Singapore is on the verge of exempting cryptocurrencies that are meant to function as a medium of exchange from Goods and Services Tax (GST). It is equal to Value-Added Tax (VAT).
The news was made known via a publication made by the Inland Revenue Authority of Singapore (IRAS) on July 5th.
The exemption, if accepted, will take effect on January 1st, 2020, and will overhaul the current system wherein the supply of digital payment tokens is treated as a taxable supply of services.
According to IRAS, till now cryptocurrencies that function or are intended to do so (as a medium of exchange) have been treated as a barter trade that results in two separate supplies which are taxable token supply and a supply of the relevant goods and services.
The document lists the two proposed core changes to taxation rules in future as:
“The use of digital payment tokens as payment for goods or services will not give rise to a supply of those tokens; and (ii) The exchange of digital payment tokens for fiat currency or other digital payment tokens will be exempt from GST.”
In its outline, the IRAS cites bitcoin, ether, litecoin, dash, monero, XRP and zcash as cryptocurrencies that meet its definition of a digital payment token designed to function as a medium of exchange.
The IRAS also excludes fiat-pegged crypto assets such as certain stablecoins from its definition of a digital payment token.

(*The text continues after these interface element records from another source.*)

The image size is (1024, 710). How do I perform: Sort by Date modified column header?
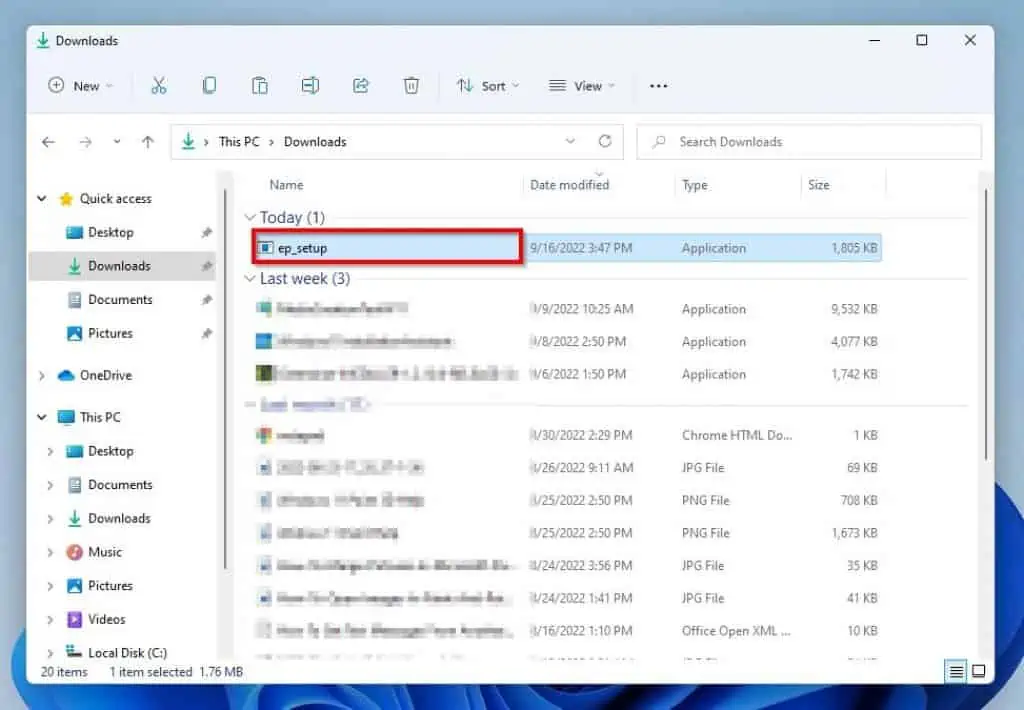tap(569, 185)
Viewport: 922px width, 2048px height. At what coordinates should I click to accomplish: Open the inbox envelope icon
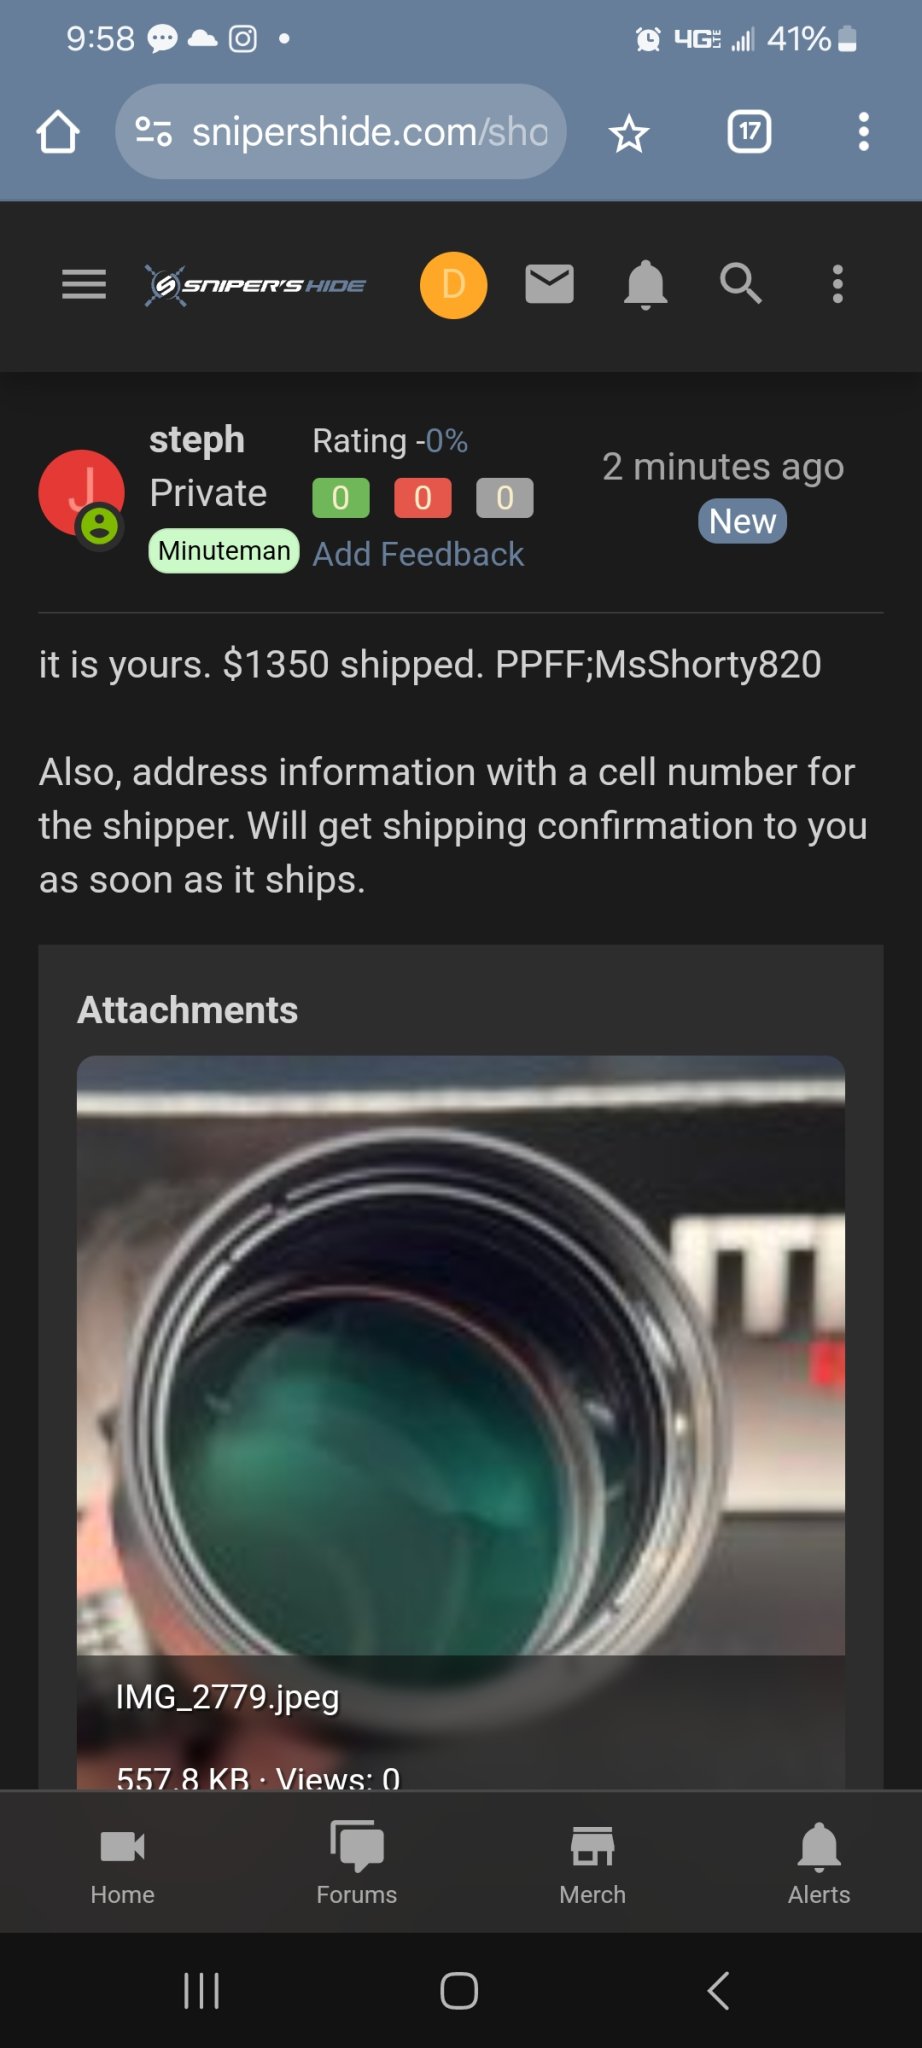pyautogui.click(x=549, y=284)
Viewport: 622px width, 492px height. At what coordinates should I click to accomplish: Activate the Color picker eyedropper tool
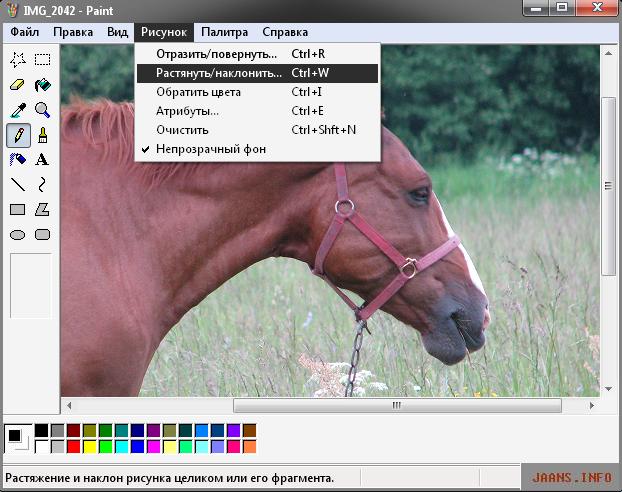17,110
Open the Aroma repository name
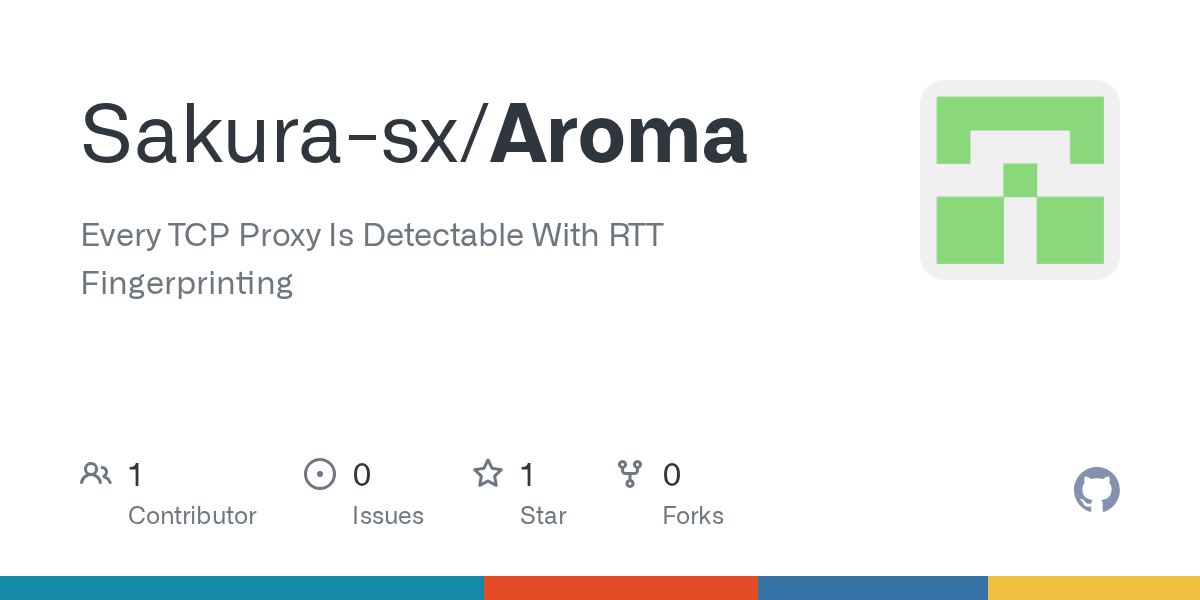 pos(618,136)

Under a section for cryptocurrency mining, the IRAS proposes that in most cases the new rules will exempt token rewards generated by mining, noting that:
“There is generally no sufficiently close nexus between the service provided by the miner to the persons whose transactions are verified, and the mined tokens that the miner received from the blockchain ecosystem. The parties paying the mined tokens are also not identifiable.”
It follows that if “a miner performs services to an identifiable party or parties, in return for a consideration, this constitutes a taxable supply of services,” according to the document.